[[ DATASET open ]]

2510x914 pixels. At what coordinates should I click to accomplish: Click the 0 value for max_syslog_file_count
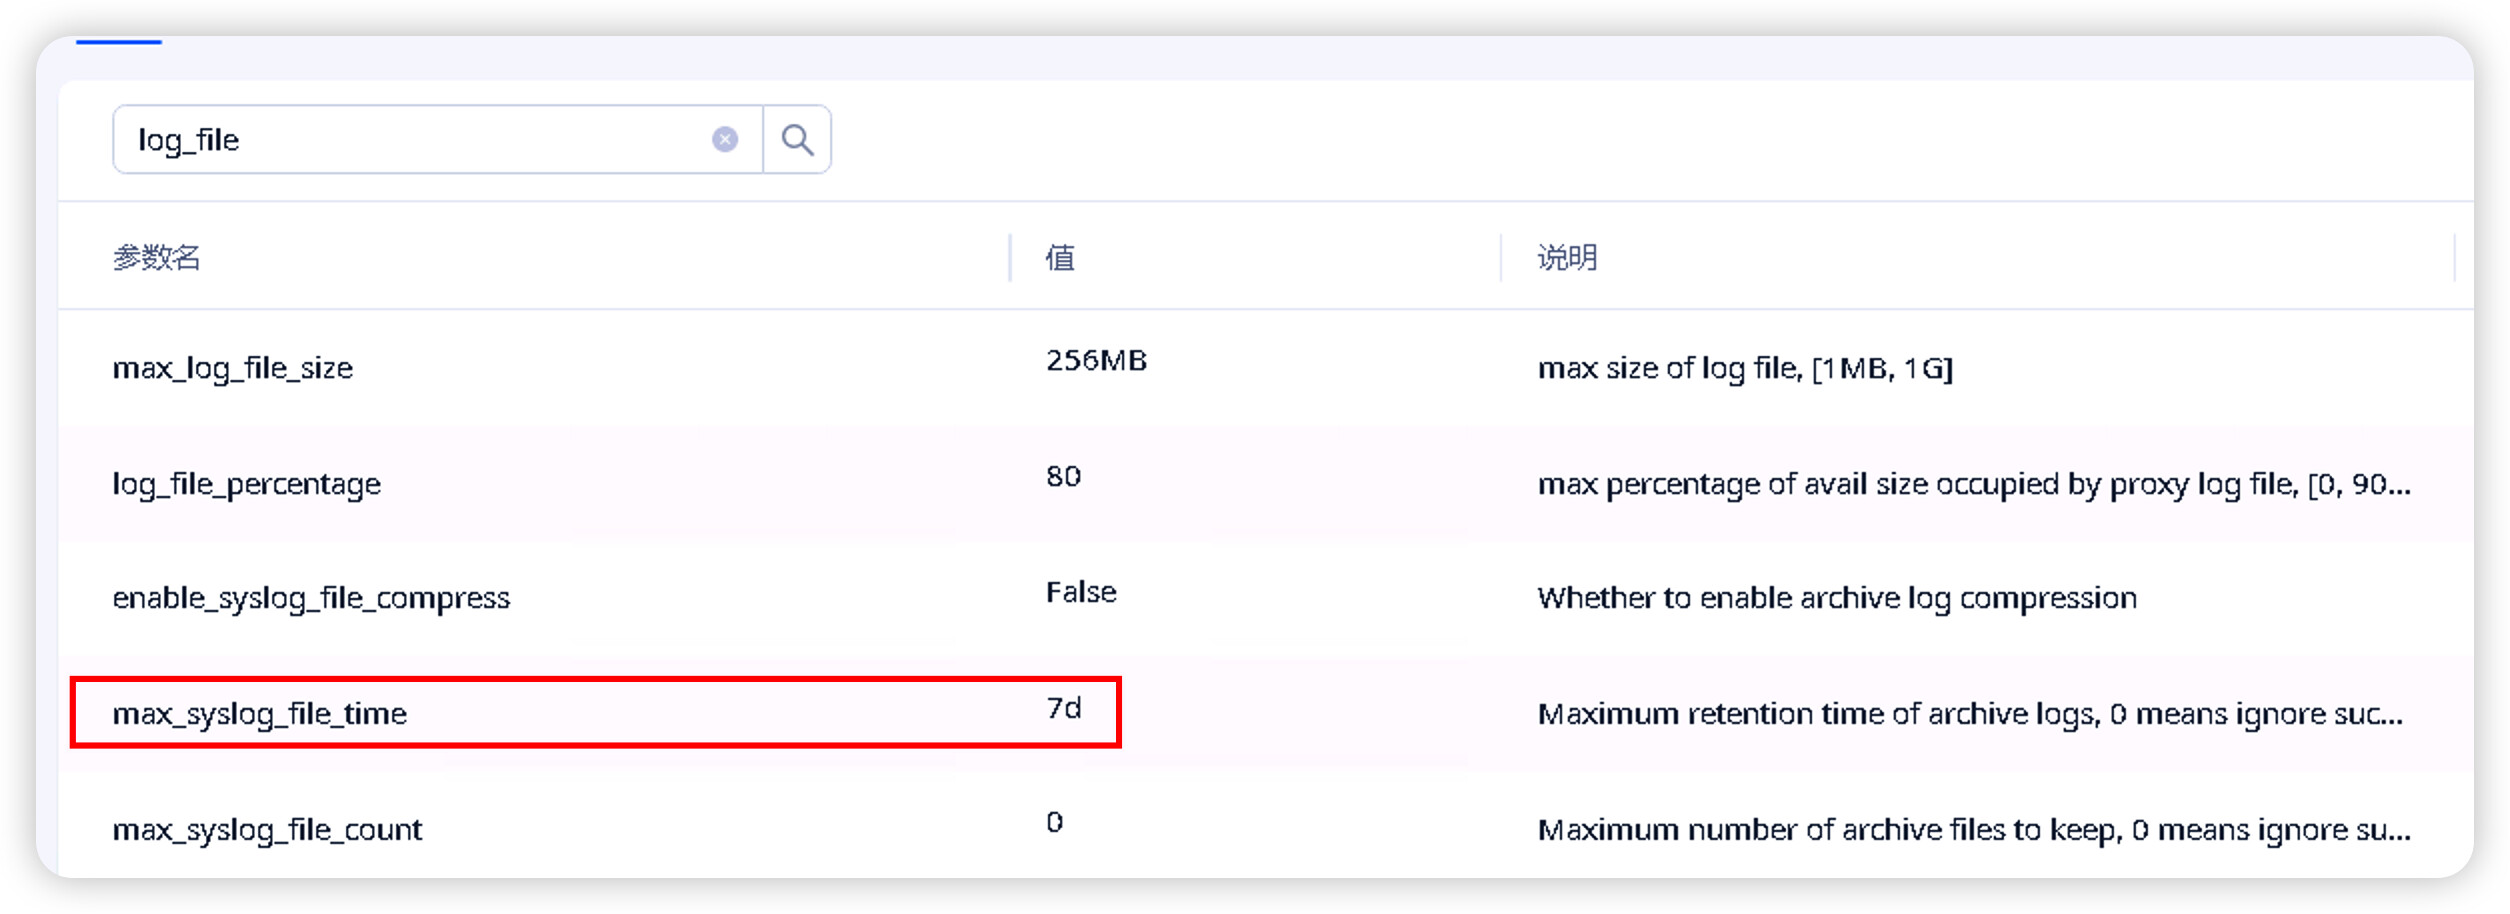[x=1054, y=822]
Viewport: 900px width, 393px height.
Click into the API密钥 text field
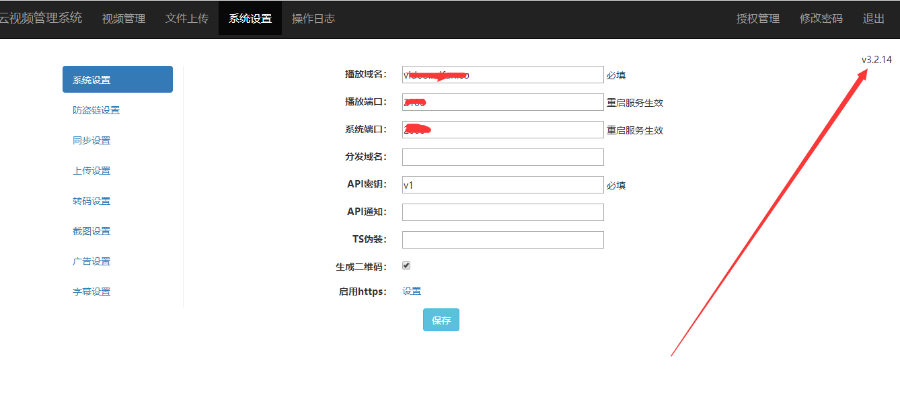[x=503, y=185]
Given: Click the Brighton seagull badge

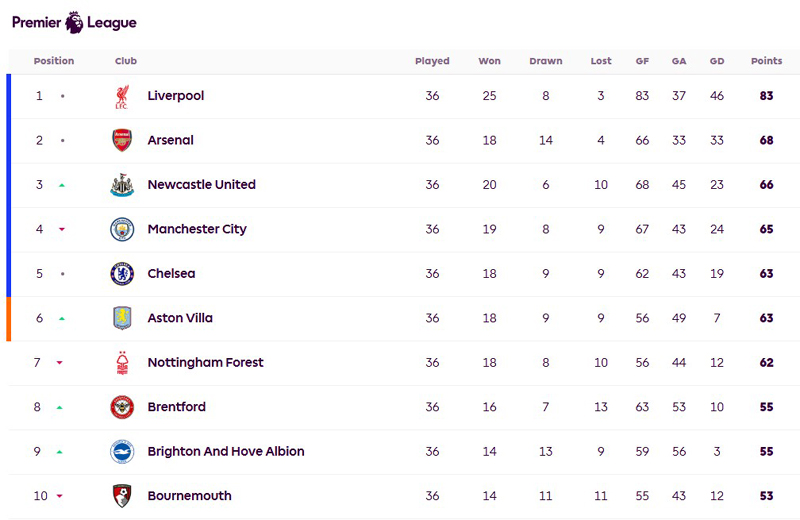Looking at the screenshot, I should (x=122, y=452).
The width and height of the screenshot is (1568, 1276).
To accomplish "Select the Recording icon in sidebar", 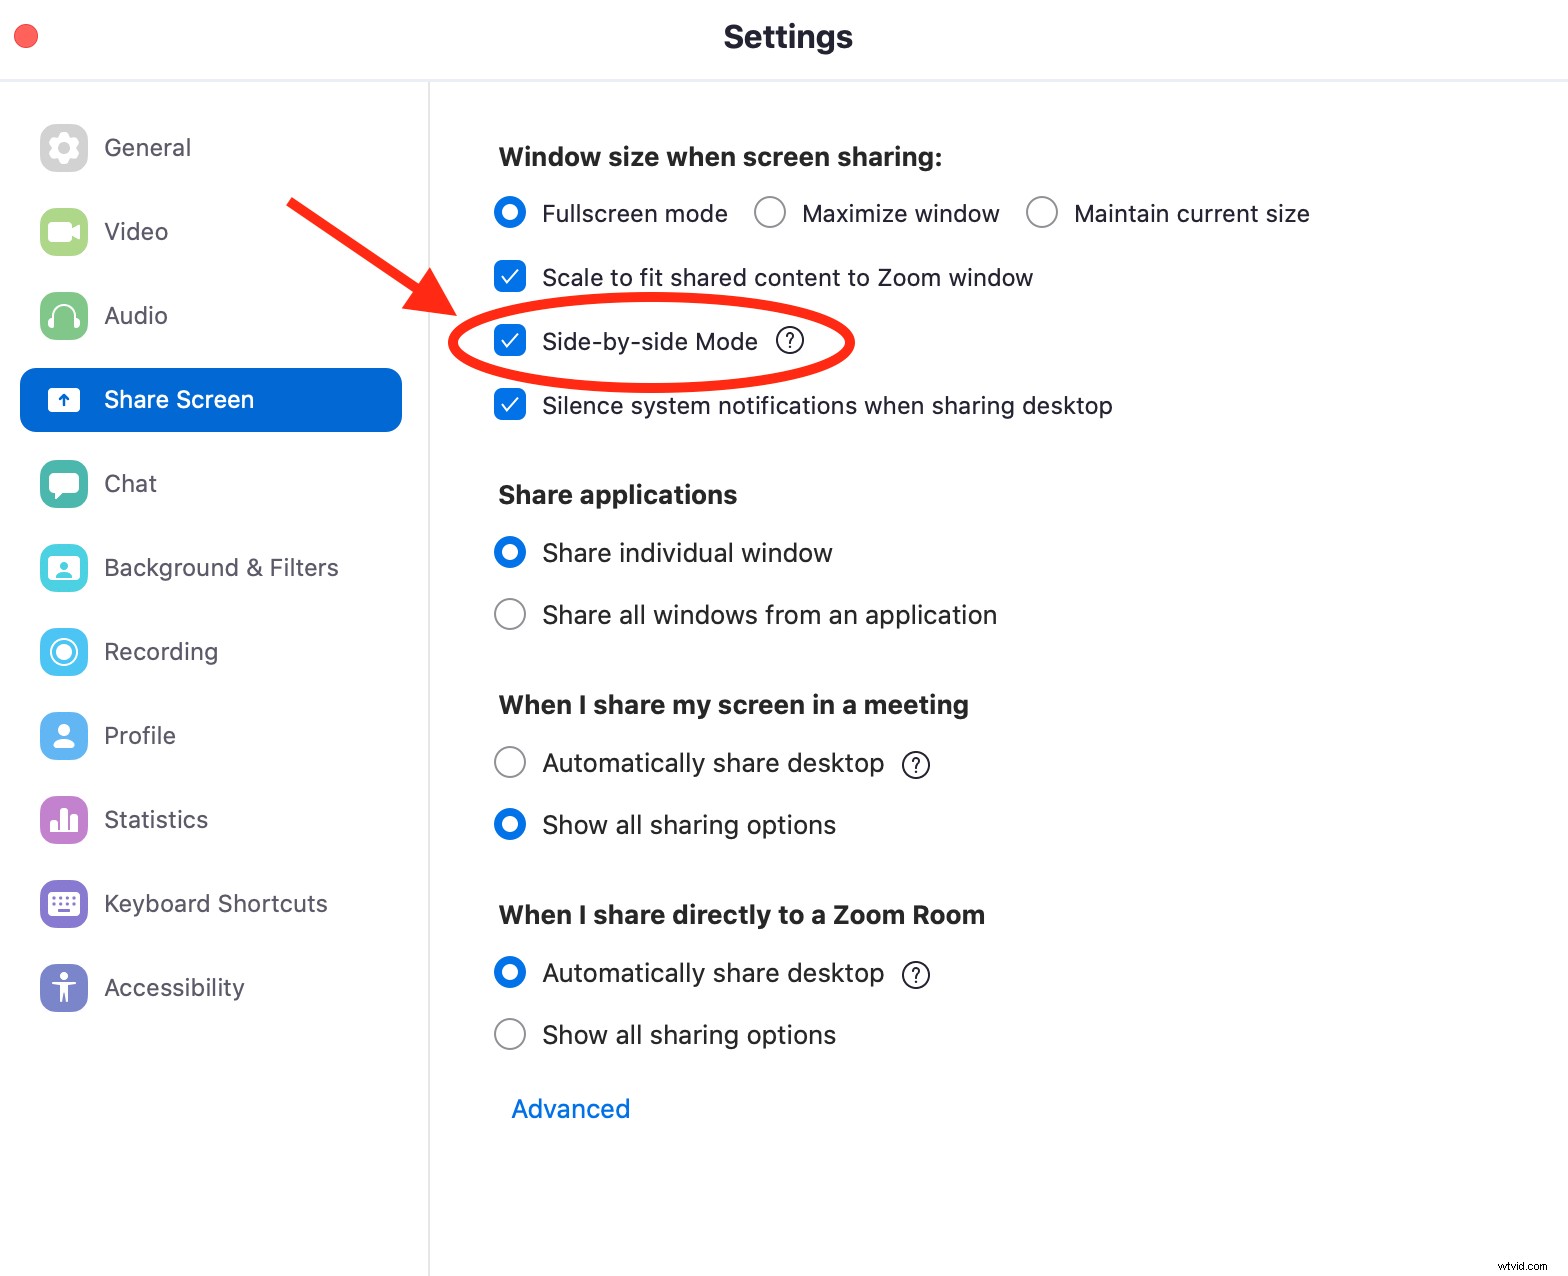I will 63,651.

[[ DATASET closed ]]

- **ACTIVITY**
For the string "height", return every line of the data where it appears.

- **SOLUTION FOR THIS EXERCISE**
Viewport: 900px width, 393px height.
The width and height of the screenshot is (1568, 1276).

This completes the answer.